Action item: An exact copy of all records is expected, minus the images.

- - -

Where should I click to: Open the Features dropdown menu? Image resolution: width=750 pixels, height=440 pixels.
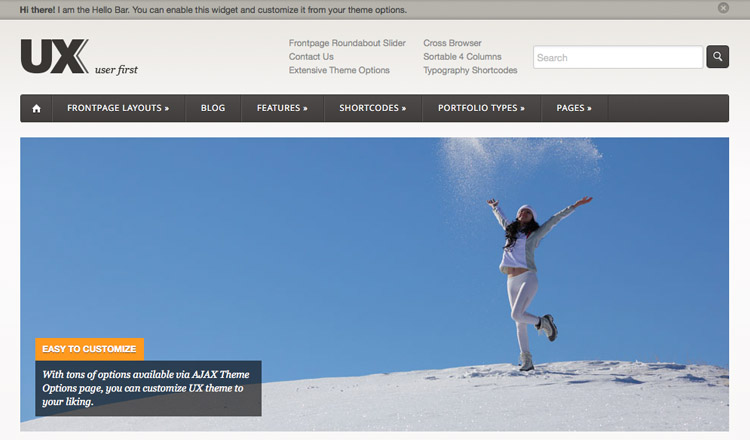click(x=282, y=108)
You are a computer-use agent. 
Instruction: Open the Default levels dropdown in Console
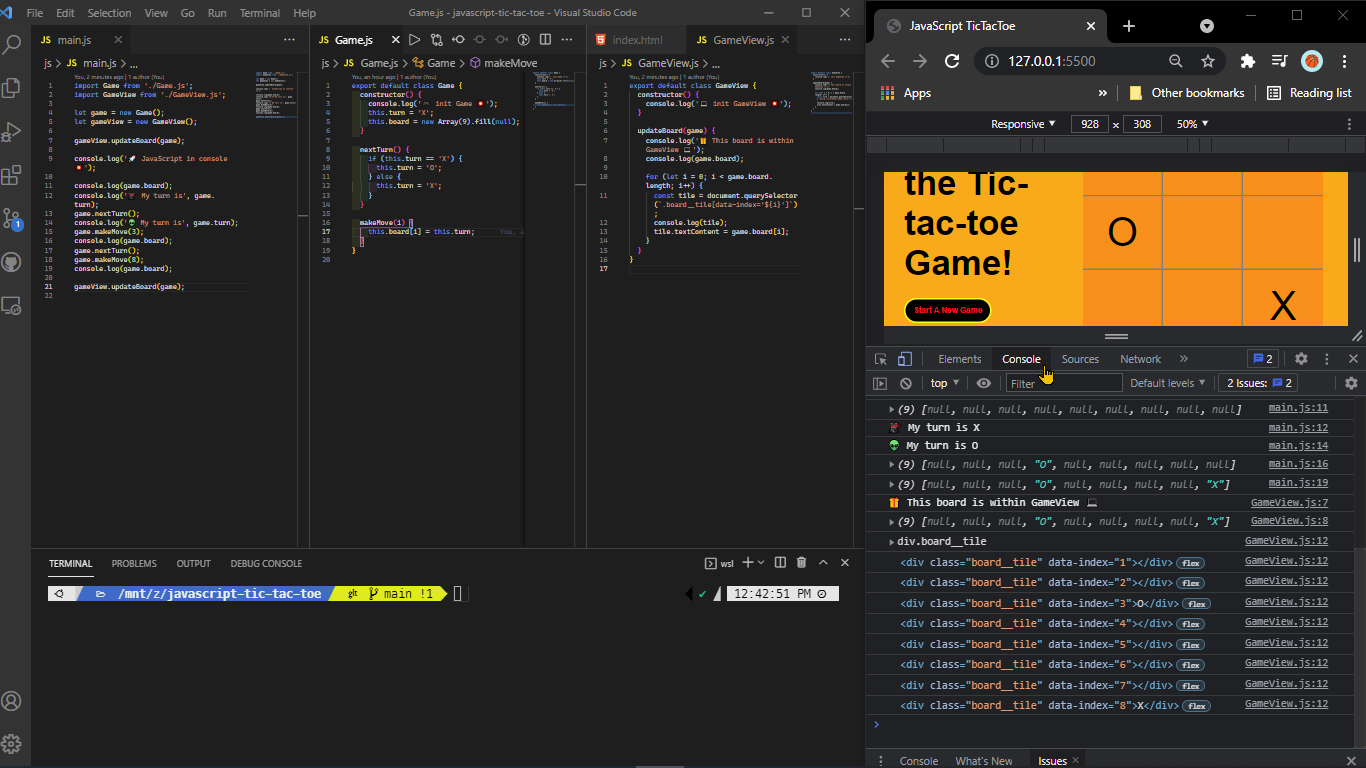click(1166, 383)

- - -

Expected output:
Where should I click to: Open the Features dropdown menu? Image resolution: width=750 pixels, height=440 pixels.
click(x=282, y=108)
You are a computer-use agent. 
Instruction: Open the Default levels dropdown in Console
click(1166, 383)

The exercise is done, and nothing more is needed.